### [GOAL OF THE EXERCISE]
Using the text on war ethics in ancient Israel and Assyria, explain in one to three sentences what the human king's defense of order and justice on earth re-enacts.

--- EXERCISE TEXT Enclosed Below ---

The Ethics of War in Ancient Israel and Assyria

It will come as little surprise to students of the Bible’s ancient Near Eastern affinities that the idea of the human king as a defender of the cosmic order is closely paralleled in the biblical texts. As in Assyria, the human king is YHWH’s counterpart, defending order and justice on earth in a perpetual re-enactment of YHWH’s own battle against chaos. Though deliberately obscured in the priestly account of creation in Genesis, the idea that YHWH’s creative acts were preceded by a battle against chaos is recognisable in a number of psalms.

--- End of Enclosed EXERCISE TEXT ---
--- SUPPLIED DATA Enclosed Below ---

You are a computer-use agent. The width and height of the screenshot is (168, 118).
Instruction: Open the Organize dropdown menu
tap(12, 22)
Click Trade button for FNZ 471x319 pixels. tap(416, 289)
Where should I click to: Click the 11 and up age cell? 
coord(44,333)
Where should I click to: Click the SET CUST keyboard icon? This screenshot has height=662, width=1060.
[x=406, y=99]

--- End of Enclosed SUPPLIED DATA ---
--- SUPPLIED DATA Enclosed Below ---

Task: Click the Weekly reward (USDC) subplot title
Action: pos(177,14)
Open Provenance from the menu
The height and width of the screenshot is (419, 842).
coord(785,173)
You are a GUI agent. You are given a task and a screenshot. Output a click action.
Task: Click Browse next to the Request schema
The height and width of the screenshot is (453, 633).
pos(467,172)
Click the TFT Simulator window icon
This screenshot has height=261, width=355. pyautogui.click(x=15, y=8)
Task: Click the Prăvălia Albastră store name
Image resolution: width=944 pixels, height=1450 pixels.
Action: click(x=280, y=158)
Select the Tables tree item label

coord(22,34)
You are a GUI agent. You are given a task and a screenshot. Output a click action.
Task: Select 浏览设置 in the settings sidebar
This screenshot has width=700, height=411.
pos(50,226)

--- End of Enclosed SUPPLIED DATA ---

### [THE ANSWER]
It is a perpetual re-enactment of YHWH's own battle against chaos, a battle that, according to the text, preceded YHWH's creative acts. As in Assyria, the human king acts as YHWH's counterpart on earth.